Torsten il 25 Lug 2024
Modificato: Torsten il 25 Lug 2024
c = optimvar("c",1,1,'Type','continuous','LowerBound',0.1,'UpperBound',10);
g1 = @(x,c) exp(-0.5*(x./c).^2)./sqrt(2*pi*c^2);
obj = fcn2optimexpr(@(c)abs(0.5-integral(@(x)g1(x,c),0,10)).^0.5,c);
prob = optimproblem('Objective', obj);
show(prob)
OptimizationProblem : Solve for: c minimize : arg1 where: anonymousFunction1 = @(c)abs(0.5-integral(@(x)g1(x,c),0,10)).^0.5; arg1 = anonymousFunction1(c); variable bounds: 0.1 <= c <= 10
x0.c = 10;
options = optimoptions("fmincon",OptimalityTolerance=1e-18);
[solf,fvalf,eflagf,outputf] = solve(prob,x0,Options=options)
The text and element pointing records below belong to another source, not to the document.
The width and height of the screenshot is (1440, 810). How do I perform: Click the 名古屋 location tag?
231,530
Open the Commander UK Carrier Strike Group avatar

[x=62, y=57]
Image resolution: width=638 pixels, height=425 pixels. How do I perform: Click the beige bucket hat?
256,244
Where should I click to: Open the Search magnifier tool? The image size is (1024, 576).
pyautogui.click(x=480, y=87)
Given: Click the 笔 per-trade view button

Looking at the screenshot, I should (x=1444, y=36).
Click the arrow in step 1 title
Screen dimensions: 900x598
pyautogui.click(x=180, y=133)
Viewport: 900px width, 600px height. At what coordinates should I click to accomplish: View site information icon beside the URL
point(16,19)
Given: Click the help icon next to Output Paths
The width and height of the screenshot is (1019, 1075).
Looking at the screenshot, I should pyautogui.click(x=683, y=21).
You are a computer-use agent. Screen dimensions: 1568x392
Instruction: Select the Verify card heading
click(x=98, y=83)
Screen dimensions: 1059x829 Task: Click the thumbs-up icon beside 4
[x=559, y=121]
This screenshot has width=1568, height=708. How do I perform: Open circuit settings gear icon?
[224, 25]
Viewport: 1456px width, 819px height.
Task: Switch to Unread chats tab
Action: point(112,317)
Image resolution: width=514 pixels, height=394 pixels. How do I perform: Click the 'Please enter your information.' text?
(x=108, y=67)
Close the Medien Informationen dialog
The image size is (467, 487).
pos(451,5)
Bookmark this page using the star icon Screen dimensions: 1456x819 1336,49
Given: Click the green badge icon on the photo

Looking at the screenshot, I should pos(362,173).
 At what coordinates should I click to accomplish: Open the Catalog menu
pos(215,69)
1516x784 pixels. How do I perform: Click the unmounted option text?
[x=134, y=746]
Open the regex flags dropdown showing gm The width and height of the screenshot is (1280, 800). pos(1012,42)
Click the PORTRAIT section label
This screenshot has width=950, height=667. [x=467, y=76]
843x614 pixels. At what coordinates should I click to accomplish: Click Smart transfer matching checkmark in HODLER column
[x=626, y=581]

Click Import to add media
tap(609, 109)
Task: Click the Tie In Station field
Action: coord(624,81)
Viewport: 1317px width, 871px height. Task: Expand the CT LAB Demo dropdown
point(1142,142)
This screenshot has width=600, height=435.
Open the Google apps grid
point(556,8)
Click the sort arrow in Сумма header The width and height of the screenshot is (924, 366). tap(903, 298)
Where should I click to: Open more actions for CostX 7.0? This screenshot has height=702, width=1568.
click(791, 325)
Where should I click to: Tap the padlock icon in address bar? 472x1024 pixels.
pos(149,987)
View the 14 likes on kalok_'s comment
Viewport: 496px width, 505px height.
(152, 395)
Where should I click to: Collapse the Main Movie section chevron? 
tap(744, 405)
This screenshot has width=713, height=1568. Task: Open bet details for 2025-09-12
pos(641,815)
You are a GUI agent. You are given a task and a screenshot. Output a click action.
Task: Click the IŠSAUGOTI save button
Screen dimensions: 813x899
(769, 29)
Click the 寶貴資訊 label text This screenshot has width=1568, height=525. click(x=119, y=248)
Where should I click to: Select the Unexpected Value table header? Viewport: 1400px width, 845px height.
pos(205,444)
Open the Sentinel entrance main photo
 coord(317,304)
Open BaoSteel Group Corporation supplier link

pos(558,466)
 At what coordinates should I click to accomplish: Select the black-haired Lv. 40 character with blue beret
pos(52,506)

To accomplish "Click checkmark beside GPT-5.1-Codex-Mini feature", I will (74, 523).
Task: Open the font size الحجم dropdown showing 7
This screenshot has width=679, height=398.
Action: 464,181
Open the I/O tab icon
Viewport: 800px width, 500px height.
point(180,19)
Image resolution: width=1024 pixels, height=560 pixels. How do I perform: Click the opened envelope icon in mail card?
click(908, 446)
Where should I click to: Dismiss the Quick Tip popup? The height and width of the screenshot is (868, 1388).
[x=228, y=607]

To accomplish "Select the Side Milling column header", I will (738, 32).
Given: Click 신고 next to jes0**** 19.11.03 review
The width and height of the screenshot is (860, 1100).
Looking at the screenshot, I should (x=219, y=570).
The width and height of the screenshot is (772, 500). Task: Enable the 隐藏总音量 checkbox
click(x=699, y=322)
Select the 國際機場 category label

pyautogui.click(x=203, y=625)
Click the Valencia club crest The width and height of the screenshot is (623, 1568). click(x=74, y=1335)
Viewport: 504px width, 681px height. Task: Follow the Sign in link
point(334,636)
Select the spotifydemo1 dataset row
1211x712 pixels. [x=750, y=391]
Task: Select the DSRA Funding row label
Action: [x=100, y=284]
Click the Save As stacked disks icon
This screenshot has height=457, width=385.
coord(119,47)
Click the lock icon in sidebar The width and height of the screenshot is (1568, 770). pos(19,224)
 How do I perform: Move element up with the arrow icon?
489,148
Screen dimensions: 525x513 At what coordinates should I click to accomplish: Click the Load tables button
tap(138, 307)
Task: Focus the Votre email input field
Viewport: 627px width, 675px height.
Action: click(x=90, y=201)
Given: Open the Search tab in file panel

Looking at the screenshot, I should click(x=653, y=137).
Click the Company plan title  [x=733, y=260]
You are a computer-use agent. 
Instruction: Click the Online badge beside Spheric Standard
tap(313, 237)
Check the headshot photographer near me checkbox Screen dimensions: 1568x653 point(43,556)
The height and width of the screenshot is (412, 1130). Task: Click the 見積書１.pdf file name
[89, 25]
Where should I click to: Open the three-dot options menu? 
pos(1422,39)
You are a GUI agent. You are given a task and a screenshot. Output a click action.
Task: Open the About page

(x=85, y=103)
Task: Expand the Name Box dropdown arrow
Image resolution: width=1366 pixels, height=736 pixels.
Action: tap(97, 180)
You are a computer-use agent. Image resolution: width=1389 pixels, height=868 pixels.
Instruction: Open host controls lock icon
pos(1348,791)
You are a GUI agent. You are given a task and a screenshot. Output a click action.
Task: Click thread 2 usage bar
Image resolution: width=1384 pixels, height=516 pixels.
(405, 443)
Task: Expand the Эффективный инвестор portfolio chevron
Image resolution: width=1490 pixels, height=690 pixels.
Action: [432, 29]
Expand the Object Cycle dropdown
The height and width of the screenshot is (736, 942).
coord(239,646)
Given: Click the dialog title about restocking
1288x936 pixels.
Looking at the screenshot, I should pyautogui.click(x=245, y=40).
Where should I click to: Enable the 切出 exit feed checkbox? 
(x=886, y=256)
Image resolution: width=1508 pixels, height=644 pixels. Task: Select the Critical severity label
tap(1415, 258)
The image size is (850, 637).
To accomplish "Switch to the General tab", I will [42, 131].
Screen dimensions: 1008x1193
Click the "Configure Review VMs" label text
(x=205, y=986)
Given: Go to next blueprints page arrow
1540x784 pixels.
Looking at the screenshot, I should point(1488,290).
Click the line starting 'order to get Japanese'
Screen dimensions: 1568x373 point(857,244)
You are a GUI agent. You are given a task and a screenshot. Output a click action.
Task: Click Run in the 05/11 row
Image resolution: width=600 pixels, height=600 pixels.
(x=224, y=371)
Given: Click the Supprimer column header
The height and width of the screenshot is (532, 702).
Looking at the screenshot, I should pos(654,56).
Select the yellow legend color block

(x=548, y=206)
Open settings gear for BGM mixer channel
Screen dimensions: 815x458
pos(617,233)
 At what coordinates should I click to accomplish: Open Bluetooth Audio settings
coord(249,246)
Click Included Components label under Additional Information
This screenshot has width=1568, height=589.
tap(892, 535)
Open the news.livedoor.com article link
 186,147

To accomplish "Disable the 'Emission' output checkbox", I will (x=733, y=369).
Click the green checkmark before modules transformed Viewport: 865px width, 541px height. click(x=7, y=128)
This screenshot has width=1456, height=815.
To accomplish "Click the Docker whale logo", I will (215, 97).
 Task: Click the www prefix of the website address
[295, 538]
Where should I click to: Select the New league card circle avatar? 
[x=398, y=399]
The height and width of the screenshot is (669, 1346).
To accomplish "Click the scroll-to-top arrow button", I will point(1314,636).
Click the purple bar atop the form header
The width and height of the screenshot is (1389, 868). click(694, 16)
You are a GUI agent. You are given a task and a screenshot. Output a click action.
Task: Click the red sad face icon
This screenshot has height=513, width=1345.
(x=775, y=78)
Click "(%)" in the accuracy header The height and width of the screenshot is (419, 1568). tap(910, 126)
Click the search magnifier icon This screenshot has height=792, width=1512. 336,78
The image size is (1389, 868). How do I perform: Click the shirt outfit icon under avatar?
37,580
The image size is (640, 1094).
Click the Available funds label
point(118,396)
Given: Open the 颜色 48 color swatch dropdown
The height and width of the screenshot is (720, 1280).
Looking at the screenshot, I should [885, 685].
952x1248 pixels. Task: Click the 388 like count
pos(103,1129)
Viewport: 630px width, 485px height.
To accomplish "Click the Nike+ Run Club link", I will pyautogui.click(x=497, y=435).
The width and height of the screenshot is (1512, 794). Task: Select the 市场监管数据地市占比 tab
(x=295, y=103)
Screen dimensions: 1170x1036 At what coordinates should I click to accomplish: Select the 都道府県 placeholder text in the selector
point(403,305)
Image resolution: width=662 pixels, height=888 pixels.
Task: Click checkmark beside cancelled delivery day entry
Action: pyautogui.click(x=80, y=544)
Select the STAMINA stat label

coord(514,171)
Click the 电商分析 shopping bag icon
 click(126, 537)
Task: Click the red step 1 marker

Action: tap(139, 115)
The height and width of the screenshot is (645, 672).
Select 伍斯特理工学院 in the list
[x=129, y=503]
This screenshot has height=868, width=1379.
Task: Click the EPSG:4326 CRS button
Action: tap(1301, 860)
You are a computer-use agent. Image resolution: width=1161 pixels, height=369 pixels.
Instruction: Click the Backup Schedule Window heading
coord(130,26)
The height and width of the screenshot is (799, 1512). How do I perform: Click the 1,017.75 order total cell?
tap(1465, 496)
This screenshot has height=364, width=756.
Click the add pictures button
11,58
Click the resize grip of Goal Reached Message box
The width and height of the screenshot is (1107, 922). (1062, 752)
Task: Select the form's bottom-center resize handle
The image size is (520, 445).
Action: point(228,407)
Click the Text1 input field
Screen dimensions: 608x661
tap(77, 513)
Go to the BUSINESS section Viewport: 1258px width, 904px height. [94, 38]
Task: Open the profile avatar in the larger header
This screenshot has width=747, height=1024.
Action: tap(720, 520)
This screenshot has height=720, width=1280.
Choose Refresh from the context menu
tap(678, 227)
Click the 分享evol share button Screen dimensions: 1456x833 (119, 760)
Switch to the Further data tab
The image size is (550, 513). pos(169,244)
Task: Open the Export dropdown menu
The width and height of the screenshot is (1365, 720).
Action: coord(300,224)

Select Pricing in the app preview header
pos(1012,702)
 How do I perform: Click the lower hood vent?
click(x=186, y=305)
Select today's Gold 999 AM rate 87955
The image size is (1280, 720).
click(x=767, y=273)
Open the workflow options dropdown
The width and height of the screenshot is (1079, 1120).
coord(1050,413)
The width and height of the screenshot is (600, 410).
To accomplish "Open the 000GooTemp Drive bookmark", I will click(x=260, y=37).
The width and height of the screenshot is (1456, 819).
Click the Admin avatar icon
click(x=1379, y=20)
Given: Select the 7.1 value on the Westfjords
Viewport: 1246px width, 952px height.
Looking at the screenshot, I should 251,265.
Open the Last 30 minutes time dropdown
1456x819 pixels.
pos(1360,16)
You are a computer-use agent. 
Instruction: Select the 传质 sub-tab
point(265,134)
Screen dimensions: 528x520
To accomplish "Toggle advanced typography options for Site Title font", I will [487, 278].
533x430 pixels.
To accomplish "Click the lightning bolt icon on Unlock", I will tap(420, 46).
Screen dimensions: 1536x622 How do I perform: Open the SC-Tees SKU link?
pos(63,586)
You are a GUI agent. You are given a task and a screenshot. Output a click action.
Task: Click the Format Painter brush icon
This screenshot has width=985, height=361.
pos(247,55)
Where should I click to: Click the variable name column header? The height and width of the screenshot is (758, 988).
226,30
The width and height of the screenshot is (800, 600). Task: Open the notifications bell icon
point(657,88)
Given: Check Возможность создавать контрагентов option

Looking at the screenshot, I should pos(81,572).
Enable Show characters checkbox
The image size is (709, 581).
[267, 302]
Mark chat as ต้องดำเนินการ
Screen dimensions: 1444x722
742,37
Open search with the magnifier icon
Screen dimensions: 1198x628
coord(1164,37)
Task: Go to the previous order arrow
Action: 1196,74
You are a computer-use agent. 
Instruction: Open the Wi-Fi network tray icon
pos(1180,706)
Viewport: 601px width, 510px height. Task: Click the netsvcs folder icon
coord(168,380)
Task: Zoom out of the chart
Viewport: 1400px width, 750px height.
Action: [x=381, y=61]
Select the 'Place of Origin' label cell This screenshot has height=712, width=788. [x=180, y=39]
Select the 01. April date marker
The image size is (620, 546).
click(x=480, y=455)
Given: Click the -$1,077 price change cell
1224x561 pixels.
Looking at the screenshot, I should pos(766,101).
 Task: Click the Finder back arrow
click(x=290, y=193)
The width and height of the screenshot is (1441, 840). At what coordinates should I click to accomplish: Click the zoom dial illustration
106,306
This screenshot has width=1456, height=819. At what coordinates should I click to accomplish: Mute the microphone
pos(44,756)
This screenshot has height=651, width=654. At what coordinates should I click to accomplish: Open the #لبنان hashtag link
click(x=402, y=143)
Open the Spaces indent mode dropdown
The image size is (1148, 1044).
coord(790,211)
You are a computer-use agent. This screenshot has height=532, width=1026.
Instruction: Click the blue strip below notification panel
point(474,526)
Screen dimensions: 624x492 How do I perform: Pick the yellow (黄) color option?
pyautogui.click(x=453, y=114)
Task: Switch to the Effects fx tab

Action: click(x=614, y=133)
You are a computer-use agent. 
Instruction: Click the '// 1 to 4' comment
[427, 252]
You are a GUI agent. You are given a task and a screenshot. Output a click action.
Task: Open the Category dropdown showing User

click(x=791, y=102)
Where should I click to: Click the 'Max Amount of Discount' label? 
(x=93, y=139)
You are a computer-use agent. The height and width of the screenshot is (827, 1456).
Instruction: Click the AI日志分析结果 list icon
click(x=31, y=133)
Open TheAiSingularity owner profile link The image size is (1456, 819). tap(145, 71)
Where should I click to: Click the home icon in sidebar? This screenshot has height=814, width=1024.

Solving problem using fmincon. Local minimum found that satisfies the constraints. Optimization completed because the objective function is non-decreasing in feasible directions, to within the value of the optimality tolerance, and constraints are satisfied to within the value of the constraint tolerance.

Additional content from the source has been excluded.